Using the submarine watch team as a model for autonomy provided significant benefits.

  • Functional decomposition and modularity of the system is natural in that each member of the watch stander team is well defined and coherent, which is fundamental to software architecture.
  • Knowledge of the crew and its experience naturally fit into the appropriate correlated agent.
  • Interactions between watch team members (software agents) is well defined in the submarine "Interior Communications Manual" (ICM), and these natural language litanies form the basis for the messaging interfaces and agent interaction.
  • Delegated authority provides back-up and overwatch as the Commanding Officer (CO) delegates to the Officer of the Deck (OOD) and on down. High-level monitoring and correcting occurs when needed. This adds to resilient and safe operation when incorporated within autonomy.
  • Levels of constraints are inherent in the team hierarchy, providing layered operating margins for mission execution. For example, water space is allocated from fleet to the submarine. Within that allocated waterspace the CO directs the navigator to define the ships operating envelope (where in the Ocean the submarine will operate) to provide safe transit and operating constraints, and within that the OOD works to stay near the Path of Intended Motion. Using this same approach in software provides layered safety and makes it robust with regard to the dynamic environment.
  • Collaborative operations between manned and unmanned systems is natural in that the vehicle is tasked with mission objectives, timelines, and priorities within its capabilities just as a human or another manned system. This means that no specialized interface is required between manned and unmanned systems.
  • Trust in autonomy (an often overlooked but critical attribute for autonomy acceptance) is attained as tasking and interactions are all natural language. Explanation of decisions is provided by each agent as it would be in the watch team providing transparency.
  • The approach is open-ended (not brittle) in that submarine crews are the most capable autonomous underwater system (albeit manned). As we evolve to capture their decision-making and expertise in cognitive and learning systems, this architecture provides a natural landing pad within the relevant correlated watch team agent.
  • As a longer term goal, algorithms for submarine operations may be naturally ported to autonomy, and autonomy capabilities can be used to up-level the submarine crew over time and be used for training. For example, an evolved capable navigator agent may be used to train navigators or could even augment the submarine crew as an intelligent advisory agent.

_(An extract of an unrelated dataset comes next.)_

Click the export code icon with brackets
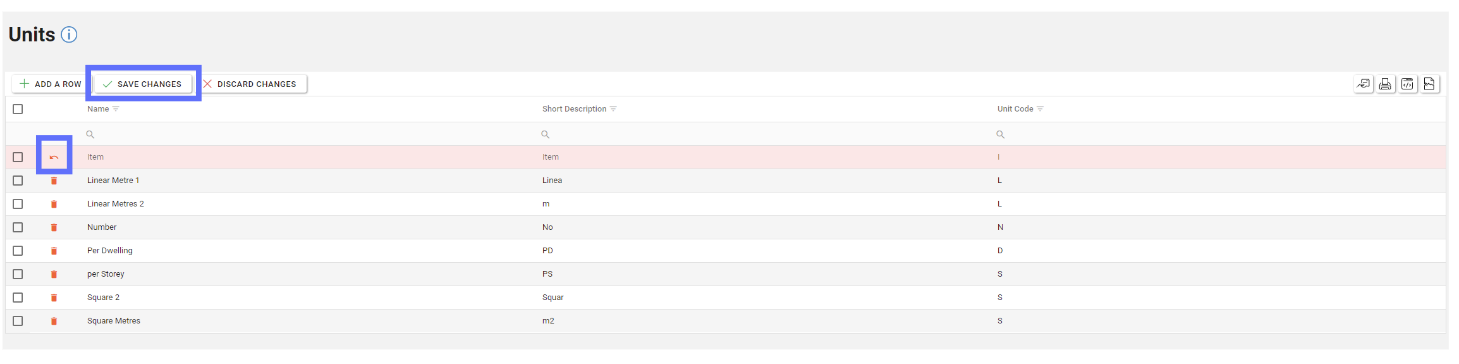 pos(1407,84)
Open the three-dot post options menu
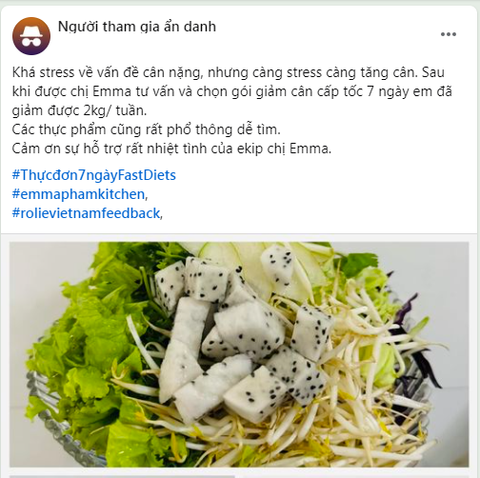 point(448,34)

Figure 2. The layered approach in each agent allows naturally appropriated technologies to be
applied in each layer.


A crucial feature in MANTA's approach is the ability to apply the correct technology to the agents within the system and to enable incorporation of future technologies without breaking the model. Figure 2 shows that each agent is composed of a cognitive layer, a computational layer, and an interactive layer. The cognitive (thinking/deciding) layer, a piece missing in operational AUVs today, enables multi-dimensional decision making to take place using cognitive technologies that are well suited to simultaneously handle the variety of considerations mentioned earlier, accomplishing the mission within environmental, threat, time, and capability constraints.

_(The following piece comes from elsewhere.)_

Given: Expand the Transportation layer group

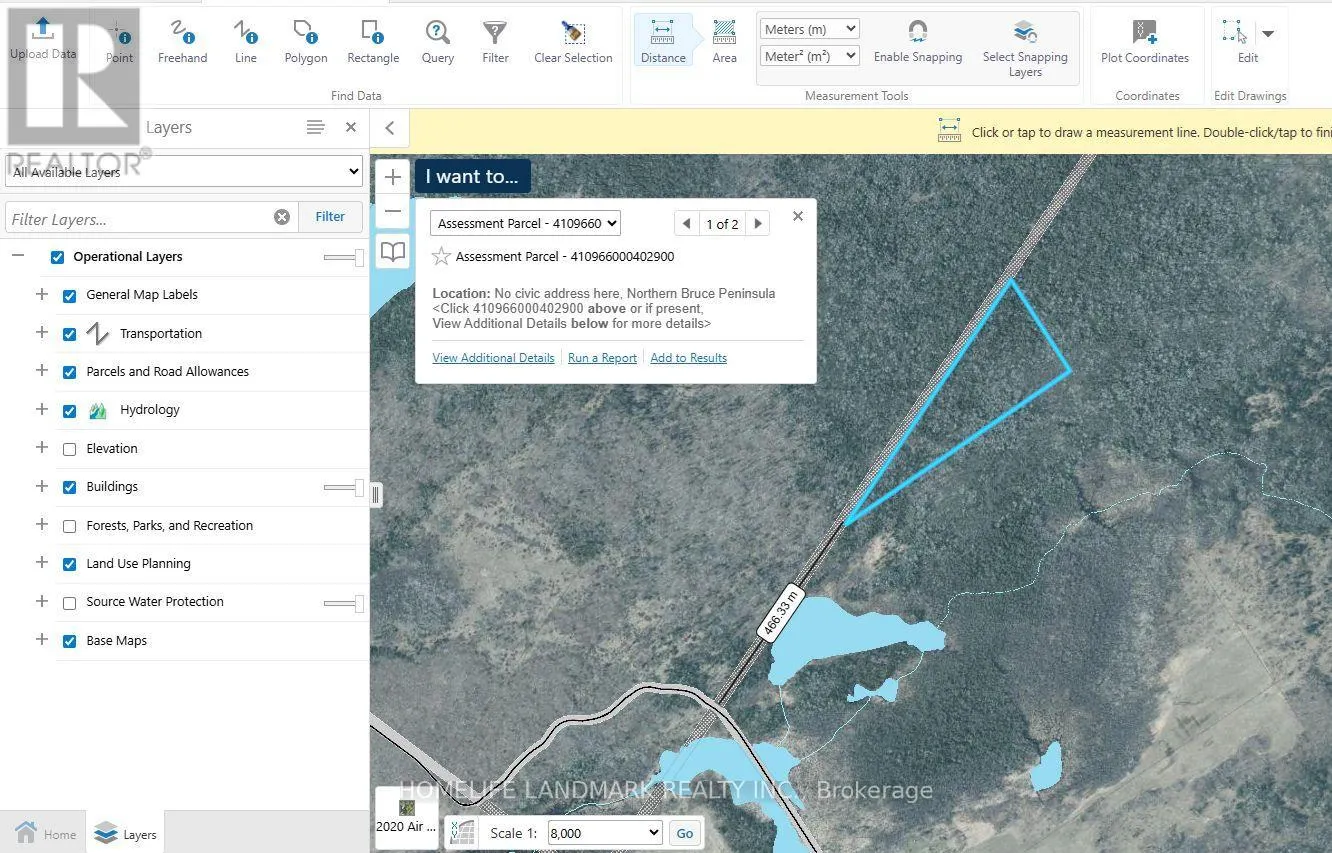Looking at the screenshot, I should pos(42,333).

Architecture layers can be replaced as new technologies evolve. For example, MANTA started using Robot Operating System (ROS) for the intercommunications layers. Mid-stream in development ROS was replaced with ZeroMQ, an alternative messaging method. This was accomplished without impacting the computation and cognitive layers. Soar is currently used for the cognitive layer, but the layering allows replacement with a different cognitive engine such as Adaptive Control of Thought-Rational (ACT-R). An individual agent may also use a different cognitive engine than the rest of the agents. In addition to the intra-agent modularity, the inter-agent modularity in MANTA allows any agent to be replaced so long as the new agent conforms to the agent intercommunications.

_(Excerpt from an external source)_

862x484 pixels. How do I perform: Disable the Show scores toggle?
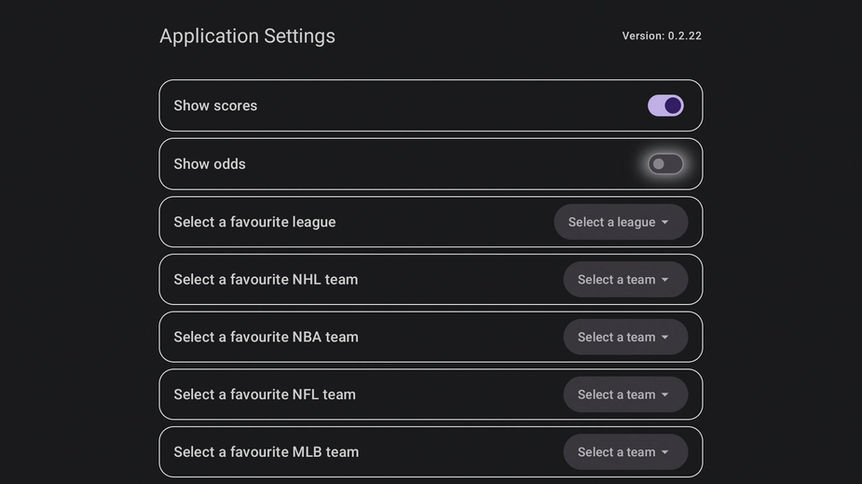665,106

To incorporate cognitive technology with the SME knowledge base, a cross disciplinary team composed of computer scientists (engineering and AI), cognitive psychologists, active duty Submariners, and mathematicians was used to develop the prototype system that was regularly tested throughout the summer of 2017 on a small IVER-3 AUV.

The resulting autonomy architecture breaks the paradigm currently used in today's AUV systems and is indicative of the coming revolution in intelligent autonomy.

While the cognitive layer is new with regard to fielded systems, leveraging the vast submarine operational SME knowledge base provides a jumpstart toward advancing development of knowledge-based systems that can be effectively used in smarter, fully autonomous AUVs. The rapid pace of innovation of cognitive systems and the capability to inject advancements into an architectural framework will continue to further enable better handling of the dynamic and unconstrained environments typical of the modern battlespace. Moreover, using a submarine tactical center as the fundamental design model for the AUV is a game changer. It enables a natural inclusion of cognitive decision-making functions at all levels (every software "role") and enables the evolution of more robust AUV systems.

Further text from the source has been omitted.